Quote the lines below from the one containing "The image size is (1002, 475)." to the final line, both ends included; exclude the pictures.

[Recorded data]

##########

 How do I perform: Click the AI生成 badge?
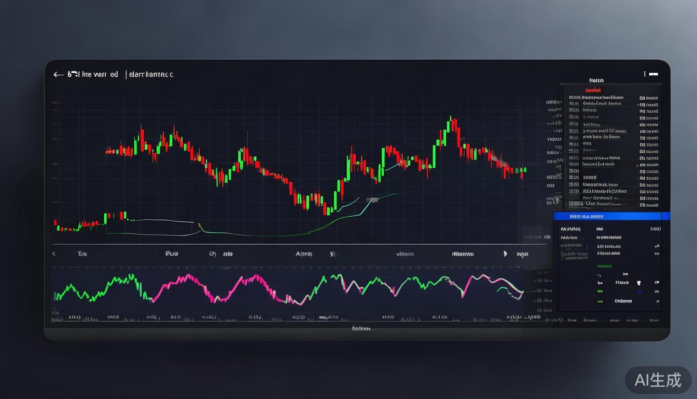[658, 380]
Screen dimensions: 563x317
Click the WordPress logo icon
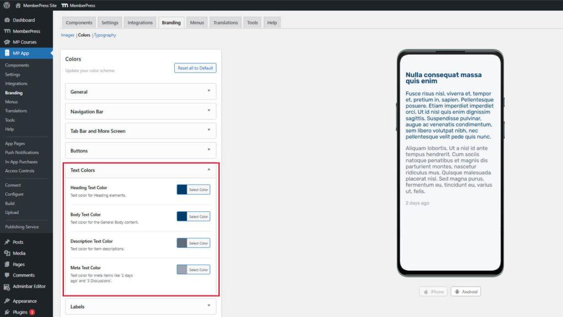point(7,6)
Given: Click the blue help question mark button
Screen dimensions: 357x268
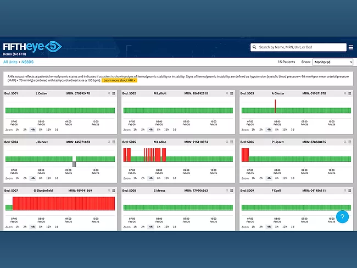Looking at the screenshot, I should (342, 217).
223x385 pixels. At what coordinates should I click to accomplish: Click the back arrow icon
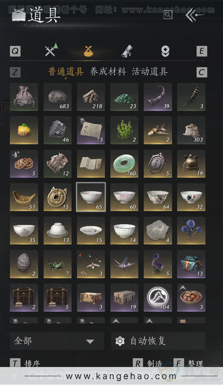194,15
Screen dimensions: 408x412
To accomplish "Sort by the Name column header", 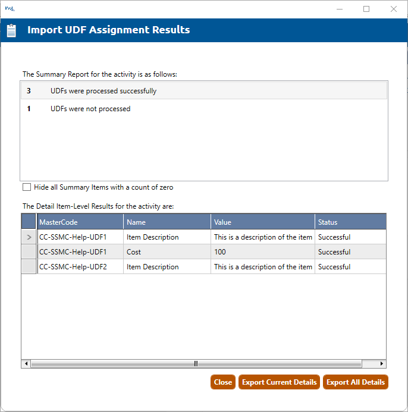I will pos(167,222).
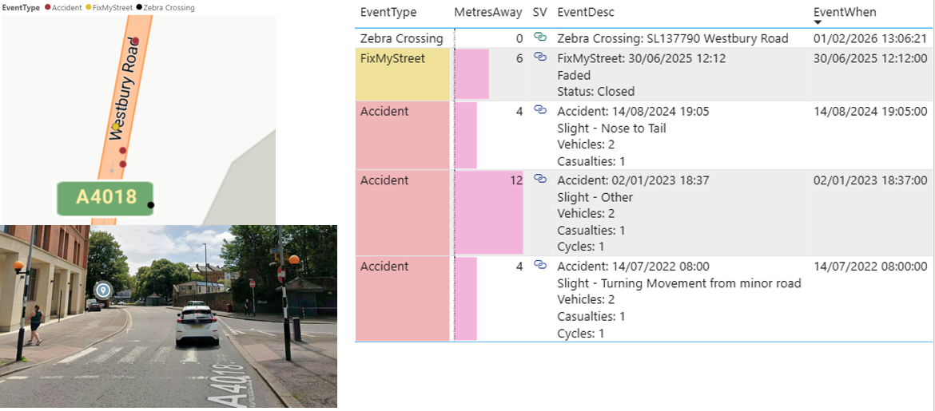
Task: Click link icon for the 14/07/2022 accident
Action: tap(539, 266)
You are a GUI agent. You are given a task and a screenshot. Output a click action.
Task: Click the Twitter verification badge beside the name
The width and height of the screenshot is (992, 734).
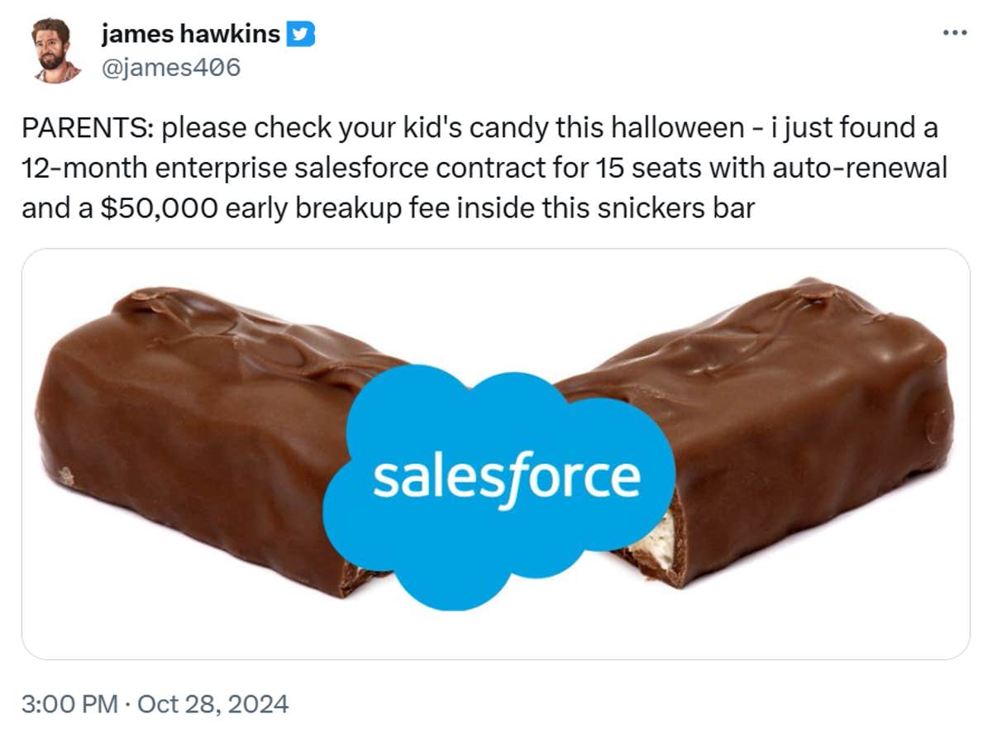click(301, 33)
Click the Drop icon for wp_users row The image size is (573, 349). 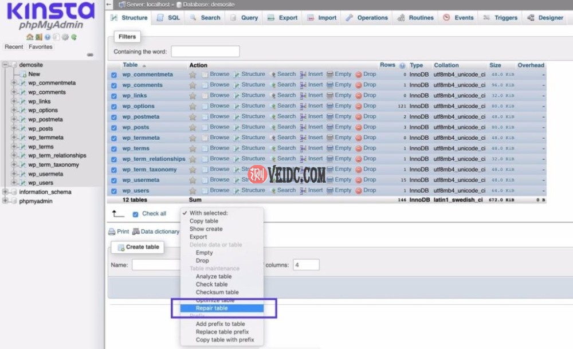coord(359,190)
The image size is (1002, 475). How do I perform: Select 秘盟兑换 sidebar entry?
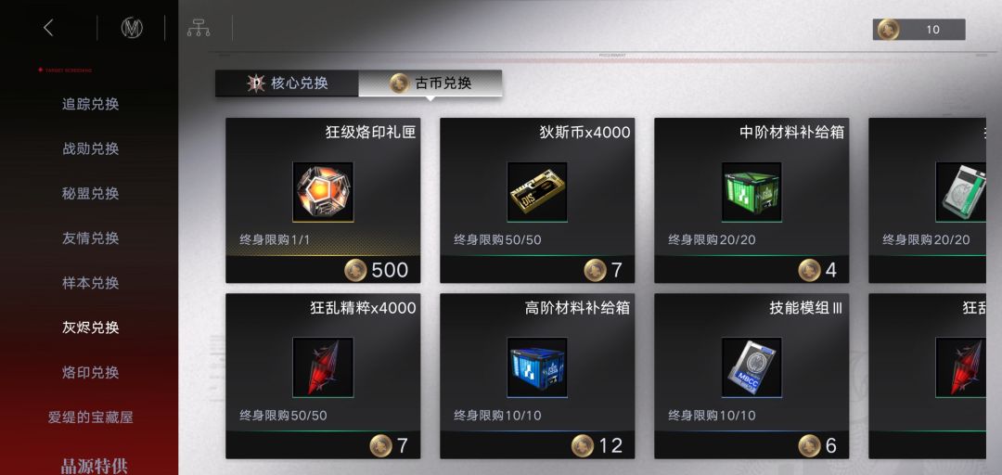tap(90, 194)
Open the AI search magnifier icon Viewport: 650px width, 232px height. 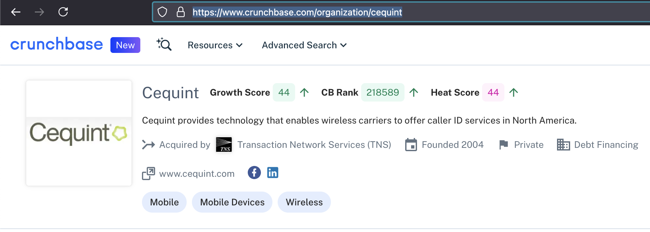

##########

(Result of this exercise)
The image size is (1002, 475). How do I perform: Select 秘盟兑换 sidebar entry?
tap(90, 194)
Open the AI search magnifier icon Viewport: 650px width, 232px height. 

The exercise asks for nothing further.